The Sonnets

2005年02月27日 19時16分47秒 | Weblog
The Sonnets
TO THE ONLY BEGETTER OF
THESE INSUING SONNETS
MR. W. H.
(このソネット集の唯一の産みの親であるW.H.氏に捧ぐ)

出版された『ソネット集』には次のような献呈辞が添えられている。
W.H.氏とは誰だろう?オスカー・ワイルドはこの人物を劇団の少年役者ウィリー・ヒューズと解いてみた。その謎解きは歴史的な裏づけを欠いてはいるものの、舞台という不思議な扉を通って現実と作品のあいだを行ったり来たりしていたシェイクスピアにとって何がいちばん魅力的に見えたのかを教えてくれる、という点ですぐれている。
さて、『ソネット集』には全部で4人の人物が登場する。まずシェイクスピア自身と思われる「私」。二人目は「君」と呼びかけられる「美青年」。三人目はこの美青年を誘惑する「黒い貴婦人」(dark lady)。最後がシェイクスピアがその才能に嫉妬する「対抗馬の詩人」(rival poet)。あやしい色香につつまれた黒い貴婦人をめぐる屈折した三角関係、対抗馬の詩人の出現によりますます気まずくなっていく私と美青年との仲--不滅の愛をテーマにした当時の連作ソネット集と違ってシェイクスピアの『ソネット集』はけっこうスキャンダラスなのだ。

18
Shall I compare thee to a summer's day?

= = = =

[作業指示] ソネット集についての文章を、「2005年02月27日 19時16分47秒 | Weblog」を含む語句から始めて「る、という点ですぐれている。」で終わる範囲で書き直し、その中の「少年役者」を「少年俳優」に置き換えてもらえますか？

[表示データ]

= = = =

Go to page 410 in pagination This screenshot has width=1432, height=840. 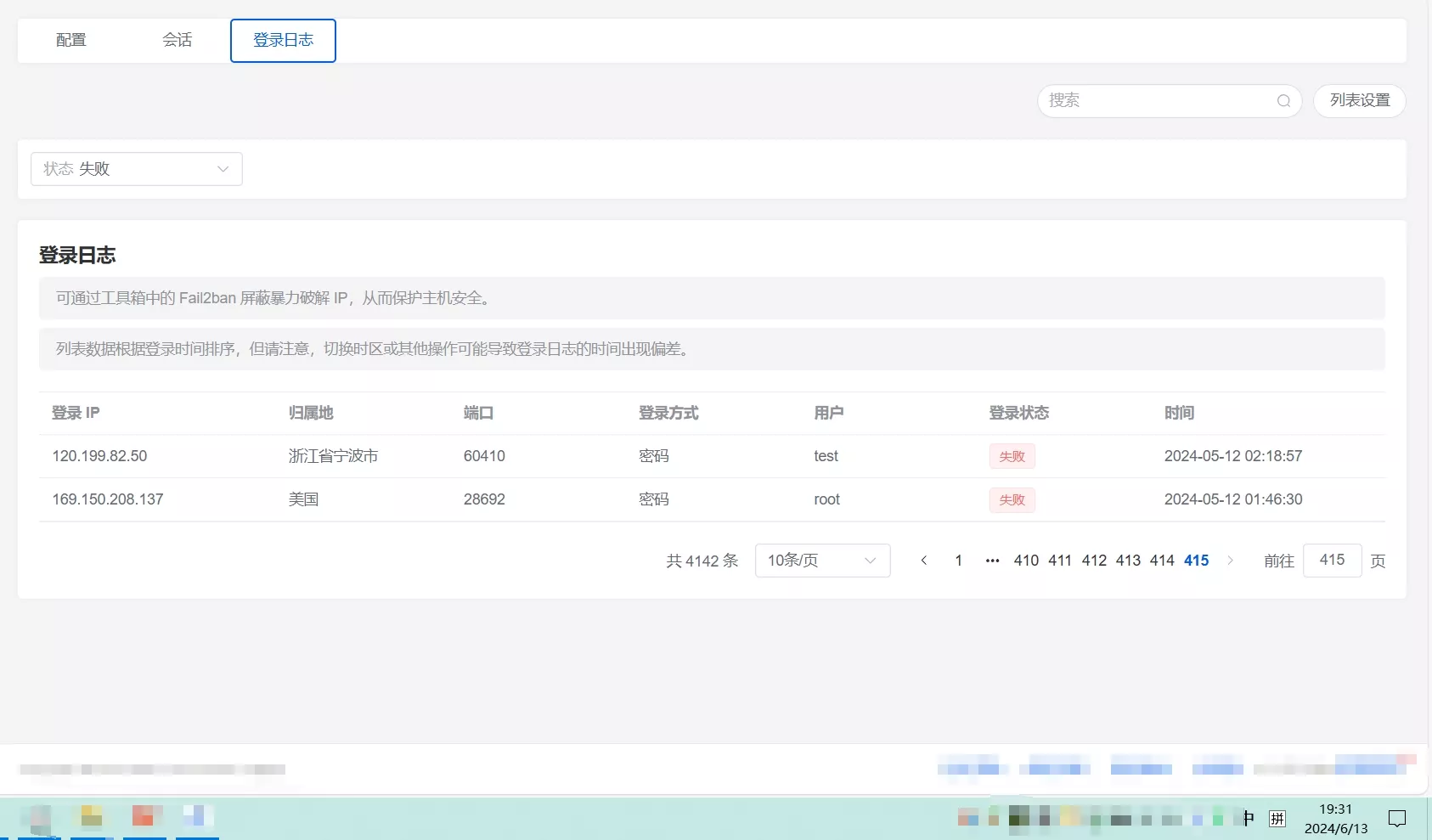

= = = =

[解答全文]
2005年02月27日 19時16分47秒 | Weblog
The Sonnets
TO THE ONLY BEGETTER OF
THESE INSUING SONNETS
MR. W. H.
(このソネット集の唯一の産みの親であるW.H.氏に捧ぐ)

出版された『ソネット集』には次のような献呈辞が添えられている。
W.H.氏とは誰だろう?オスカー・ワイルドはこの人物を劇団の少年俳優ウィリー・ヒューズと解いてみた。その謎解きは歴史的な裏づけを欠いてはいるものの、舞台という不思議な扉を通って現実と作品のあいだを行ったり来たりしていたシェイクスピアにとって何がいちばん魅力的に見えたのかを教えてくれる、という点ですぐれている。